**Requirement A**: Using the news report on the James Holmes hearing, decide whether each statement agrees with it, answering yes or no and quoting the words that settle it: (i) Holmes' attorneys called several witnesses at the hearing; (ii) the July 20 attack killed 12 people and injured 70; (iii) the hearing lasted five days.
**Requirement B**: Write the next part of the news report on the James Holmes hearing, picking up after its final sentence.

------ Supplied passage

CENTENNIAL, Colo. (AP/CBS4) - The photos were chilling and enigmatic, just like their subject. In the pictures, taken on his iPhone hours before the Aurora movie theater massacre, accused gunman James Holmes mugs for the camera, sticks out his tongue and smiles as he holds a Glock under his face and displays his arsenal arrayed on his bed.

Prosecutors who displayed the pictures at a hearing that ended Wednesday argued the photos display "identity, deliberation and extreme indifference."

Holmes' attorneys -- who have been setting up an insanity defense and said they might present testimony about the defendant's mental health -- decided not to call any witnesses.

A judge is due to rule by Friday whether prosecutors presented enough evidence to justify Holmes standing trial for more than 160 felony counts stemming from the July 20 attack, which killed 12 people and injured 70. Holmes, 25, may enter a formal plea that day.

The three-day hearing occurred as the nation still recovers from the shock of last month's shooting at a Connecticut elementary school that killed 20 children and six adults. It wrapped up just as the Colorado Legislature began its session and pledged to tackle gun violence, and Vice President Joe Biden met with families of victims as part of the White House's own gun control push.

------------
------ Raw data

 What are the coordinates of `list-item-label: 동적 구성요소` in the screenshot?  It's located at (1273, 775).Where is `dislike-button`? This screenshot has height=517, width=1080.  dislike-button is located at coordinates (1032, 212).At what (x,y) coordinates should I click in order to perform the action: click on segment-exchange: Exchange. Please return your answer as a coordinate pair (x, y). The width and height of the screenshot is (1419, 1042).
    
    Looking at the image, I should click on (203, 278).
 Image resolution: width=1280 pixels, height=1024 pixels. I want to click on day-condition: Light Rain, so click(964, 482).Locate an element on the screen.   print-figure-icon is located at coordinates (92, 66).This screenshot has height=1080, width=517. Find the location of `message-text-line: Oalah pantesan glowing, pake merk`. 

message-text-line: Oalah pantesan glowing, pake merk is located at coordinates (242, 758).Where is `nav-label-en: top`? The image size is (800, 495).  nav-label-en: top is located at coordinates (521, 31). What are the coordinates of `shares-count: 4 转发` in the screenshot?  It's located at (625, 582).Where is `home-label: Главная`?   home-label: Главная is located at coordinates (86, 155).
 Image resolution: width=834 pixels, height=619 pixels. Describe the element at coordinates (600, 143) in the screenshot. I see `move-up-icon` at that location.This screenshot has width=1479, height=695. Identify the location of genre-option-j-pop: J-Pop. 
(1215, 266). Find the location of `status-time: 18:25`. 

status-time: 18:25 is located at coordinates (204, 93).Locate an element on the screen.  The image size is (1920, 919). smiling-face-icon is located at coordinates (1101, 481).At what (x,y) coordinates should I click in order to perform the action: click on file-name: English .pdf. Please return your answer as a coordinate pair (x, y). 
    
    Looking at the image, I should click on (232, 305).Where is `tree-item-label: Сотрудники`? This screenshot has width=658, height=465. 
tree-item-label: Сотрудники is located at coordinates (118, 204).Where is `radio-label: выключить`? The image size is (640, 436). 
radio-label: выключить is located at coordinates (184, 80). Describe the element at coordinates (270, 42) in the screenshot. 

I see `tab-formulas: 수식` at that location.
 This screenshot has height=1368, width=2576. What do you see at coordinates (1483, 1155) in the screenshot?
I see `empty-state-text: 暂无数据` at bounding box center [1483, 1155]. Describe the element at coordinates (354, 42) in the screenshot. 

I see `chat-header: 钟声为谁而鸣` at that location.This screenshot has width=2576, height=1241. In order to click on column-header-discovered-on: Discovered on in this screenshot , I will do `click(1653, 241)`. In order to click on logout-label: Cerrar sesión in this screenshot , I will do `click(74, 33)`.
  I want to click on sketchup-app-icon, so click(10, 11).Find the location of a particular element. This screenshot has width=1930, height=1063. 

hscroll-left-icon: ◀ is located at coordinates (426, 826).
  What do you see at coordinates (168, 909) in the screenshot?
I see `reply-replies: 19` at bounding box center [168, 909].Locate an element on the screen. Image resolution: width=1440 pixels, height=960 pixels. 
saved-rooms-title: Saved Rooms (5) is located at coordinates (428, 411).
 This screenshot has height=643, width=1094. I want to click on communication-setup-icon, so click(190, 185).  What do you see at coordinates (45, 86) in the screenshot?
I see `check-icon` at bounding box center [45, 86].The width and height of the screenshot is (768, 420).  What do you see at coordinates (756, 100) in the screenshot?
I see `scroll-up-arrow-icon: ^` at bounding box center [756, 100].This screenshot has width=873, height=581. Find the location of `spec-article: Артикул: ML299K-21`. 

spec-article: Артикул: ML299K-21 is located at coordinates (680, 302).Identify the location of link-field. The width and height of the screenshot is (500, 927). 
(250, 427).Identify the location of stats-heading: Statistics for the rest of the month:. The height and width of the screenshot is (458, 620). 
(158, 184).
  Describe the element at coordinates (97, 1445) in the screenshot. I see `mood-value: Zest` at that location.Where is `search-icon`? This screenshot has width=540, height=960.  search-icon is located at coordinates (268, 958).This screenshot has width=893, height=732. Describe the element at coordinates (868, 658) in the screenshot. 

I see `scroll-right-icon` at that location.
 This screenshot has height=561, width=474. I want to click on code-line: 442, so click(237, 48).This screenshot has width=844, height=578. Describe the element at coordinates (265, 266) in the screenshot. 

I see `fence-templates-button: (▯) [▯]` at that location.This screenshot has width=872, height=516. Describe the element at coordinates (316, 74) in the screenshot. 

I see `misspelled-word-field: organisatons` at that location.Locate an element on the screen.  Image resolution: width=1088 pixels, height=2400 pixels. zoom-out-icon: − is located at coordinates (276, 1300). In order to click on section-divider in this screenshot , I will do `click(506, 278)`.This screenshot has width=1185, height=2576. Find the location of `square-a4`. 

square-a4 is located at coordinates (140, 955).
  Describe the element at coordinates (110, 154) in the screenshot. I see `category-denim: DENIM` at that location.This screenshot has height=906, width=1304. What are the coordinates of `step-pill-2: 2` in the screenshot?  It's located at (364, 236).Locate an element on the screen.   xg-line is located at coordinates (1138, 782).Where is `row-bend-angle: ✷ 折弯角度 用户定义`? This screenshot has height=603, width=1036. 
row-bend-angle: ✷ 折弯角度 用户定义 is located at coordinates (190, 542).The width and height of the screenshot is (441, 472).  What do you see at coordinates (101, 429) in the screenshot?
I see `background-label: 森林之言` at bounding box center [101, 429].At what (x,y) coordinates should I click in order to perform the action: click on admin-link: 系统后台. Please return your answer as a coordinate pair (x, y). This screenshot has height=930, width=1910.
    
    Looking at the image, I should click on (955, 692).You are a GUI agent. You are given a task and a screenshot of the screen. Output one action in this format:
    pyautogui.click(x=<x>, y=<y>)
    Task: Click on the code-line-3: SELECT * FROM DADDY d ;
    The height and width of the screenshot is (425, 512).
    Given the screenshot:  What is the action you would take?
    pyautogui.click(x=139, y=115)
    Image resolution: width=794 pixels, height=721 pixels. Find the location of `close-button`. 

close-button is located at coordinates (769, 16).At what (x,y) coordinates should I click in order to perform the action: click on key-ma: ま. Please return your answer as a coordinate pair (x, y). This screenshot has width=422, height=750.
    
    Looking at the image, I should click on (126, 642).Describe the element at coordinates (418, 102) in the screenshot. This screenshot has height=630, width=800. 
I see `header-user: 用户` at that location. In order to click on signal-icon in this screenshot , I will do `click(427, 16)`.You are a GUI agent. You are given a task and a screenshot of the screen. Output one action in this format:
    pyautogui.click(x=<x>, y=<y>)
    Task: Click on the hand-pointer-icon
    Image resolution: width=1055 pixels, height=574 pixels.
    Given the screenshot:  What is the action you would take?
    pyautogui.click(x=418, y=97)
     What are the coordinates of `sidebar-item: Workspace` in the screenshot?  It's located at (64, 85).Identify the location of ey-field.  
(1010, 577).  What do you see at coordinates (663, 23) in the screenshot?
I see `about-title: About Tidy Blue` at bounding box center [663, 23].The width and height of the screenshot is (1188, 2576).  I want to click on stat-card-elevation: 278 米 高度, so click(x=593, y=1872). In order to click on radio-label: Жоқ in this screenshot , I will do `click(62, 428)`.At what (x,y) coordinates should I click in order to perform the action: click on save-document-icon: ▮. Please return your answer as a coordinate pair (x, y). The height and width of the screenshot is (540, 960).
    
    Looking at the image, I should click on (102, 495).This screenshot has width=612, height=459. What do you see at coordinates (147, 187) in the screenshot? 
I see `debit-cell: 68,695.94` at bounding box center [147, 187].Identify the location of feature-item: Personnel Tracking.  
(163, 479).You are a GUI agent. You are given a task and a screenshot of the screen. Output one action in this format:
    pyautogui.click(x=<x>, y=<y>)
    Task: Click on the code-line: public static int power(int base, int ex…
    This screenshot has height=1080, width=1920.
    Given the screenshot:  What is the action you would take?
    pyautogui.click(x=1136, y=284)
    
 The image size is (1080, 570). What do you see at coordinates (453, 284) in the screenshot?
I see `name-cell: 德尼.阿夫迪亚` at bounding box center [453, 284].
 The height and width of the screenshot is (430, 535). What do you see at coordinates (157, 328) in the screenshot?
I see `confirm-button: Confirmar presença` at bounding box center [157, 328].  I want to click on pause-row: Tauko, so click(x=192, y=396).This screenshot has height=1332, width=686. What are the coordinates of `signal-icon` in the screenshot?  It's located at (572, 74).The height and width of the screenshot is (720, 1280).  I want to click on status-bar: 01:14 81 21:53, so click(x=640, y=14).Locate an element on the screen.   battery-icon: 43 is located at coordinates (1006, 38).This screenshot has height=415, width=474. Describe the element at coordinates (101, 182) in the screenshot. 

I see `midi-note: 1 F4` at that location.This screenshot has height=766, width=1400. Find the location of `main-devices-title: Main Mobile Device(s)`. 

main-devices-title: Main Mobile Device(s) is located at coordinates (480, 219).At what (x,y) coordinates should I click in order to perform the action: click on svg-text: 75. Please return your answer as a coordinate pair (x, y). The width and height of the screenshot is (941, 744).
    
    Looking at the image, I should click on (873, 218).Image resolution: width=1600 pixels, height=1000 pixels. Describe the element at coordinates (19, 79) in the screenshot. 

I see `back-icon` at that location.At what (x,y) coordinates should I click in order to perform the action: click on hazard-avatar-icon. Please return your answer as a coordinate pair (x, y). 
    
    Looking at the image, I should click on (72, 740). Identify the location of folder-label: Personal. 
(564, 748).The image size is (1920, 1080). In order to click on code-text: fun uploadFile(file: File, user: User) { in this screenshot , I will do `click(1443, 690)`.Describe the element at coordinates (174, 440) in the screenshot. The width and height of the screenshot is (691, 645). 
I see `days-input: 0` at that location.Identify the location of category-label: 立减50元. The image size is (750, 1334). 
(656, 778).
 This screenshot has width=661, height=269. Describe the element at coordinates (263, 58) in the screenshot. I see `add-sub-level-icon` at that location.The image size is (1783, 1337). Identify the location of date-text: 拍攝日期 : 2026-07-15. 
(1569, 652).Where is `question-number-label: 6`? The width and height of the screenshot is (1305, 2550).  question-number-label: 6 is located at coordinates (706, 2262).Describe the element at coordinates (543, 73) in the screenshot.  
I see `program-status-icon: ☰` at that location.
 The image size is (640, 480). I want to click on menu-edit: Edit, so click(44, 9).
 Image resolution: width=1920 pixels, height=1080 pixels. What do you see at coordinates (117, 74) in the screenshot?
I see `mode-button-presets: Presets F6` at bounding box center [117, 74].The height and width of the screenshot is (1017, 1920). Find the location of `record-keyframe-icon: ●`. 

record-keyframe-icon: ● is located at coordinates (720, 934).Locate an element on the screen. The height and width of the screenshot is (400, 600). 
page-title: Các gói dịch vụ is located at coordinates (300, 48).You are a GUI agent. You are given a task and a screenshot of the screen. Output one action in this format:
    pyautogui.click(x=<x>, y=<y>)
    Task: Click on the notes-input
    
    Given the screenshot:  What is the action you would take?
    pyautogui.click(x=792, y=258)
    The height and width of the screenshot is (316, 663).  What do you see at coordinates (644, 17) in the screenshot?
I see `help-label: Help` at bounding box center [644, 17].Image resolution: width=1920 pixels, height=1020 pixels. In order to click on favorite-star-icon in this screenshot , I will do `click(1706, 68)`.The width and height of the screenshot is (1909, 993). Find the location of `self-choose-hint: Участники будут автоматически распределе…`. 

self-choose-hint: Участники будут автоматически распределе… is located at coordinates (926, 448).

------------

**Task output A**:
(i) No: "decided not to call any witnesses."
(ii) Yes: "which killed 12 people and injured 70."
(iii) No: "The three-day hearing."

**Task output B**:
Prosecutors presented the most detailed description of the attack and Holmes' alleged months of preparation. But they never addressed the mystery of why Holmes opened fire six weeks after leaving a neuroscience graduate program.

Legal experts say evidence against Holmes is so strong that the case may end in a plea deal. That would make the hearing the only detailed presentation of the evidence that victims, their families and the public will hear.

Holmes sat impassively through much of the proceedings, watching intently as a surveillance video showed him entering the theater lobby. Family members, who had a better view of Holmes' face than the media did in the packed courtroom, said he smiled multiple times, especially when the photos were shown.

"He's not crazy, he's evil," said Tom Teves, whose 24-year-old son Alex was killed in the attack. "He's an animal."

Tom Teves said Holmes was "smiling the whole time."

"He was very, very interested. And then when it got to the people, he (couldn't) care less. This is a man who doesn't like people," Tom Teves said.

"He was absolutely smirking, mainly when his weapons were shown, mainly when he sees himself on his cellphone pictures," Alex Teves' mother Caren Teves said.

Alex Teves
Alex Teves (credit: The Teves Family)

In contrast, one person was at the trial to provide support for Holmes.

"Tons of people are hating me because I'm deciding to be compassionate and show compassion for a person that committed a horrendous crime," Misty Benjamin told CBS4.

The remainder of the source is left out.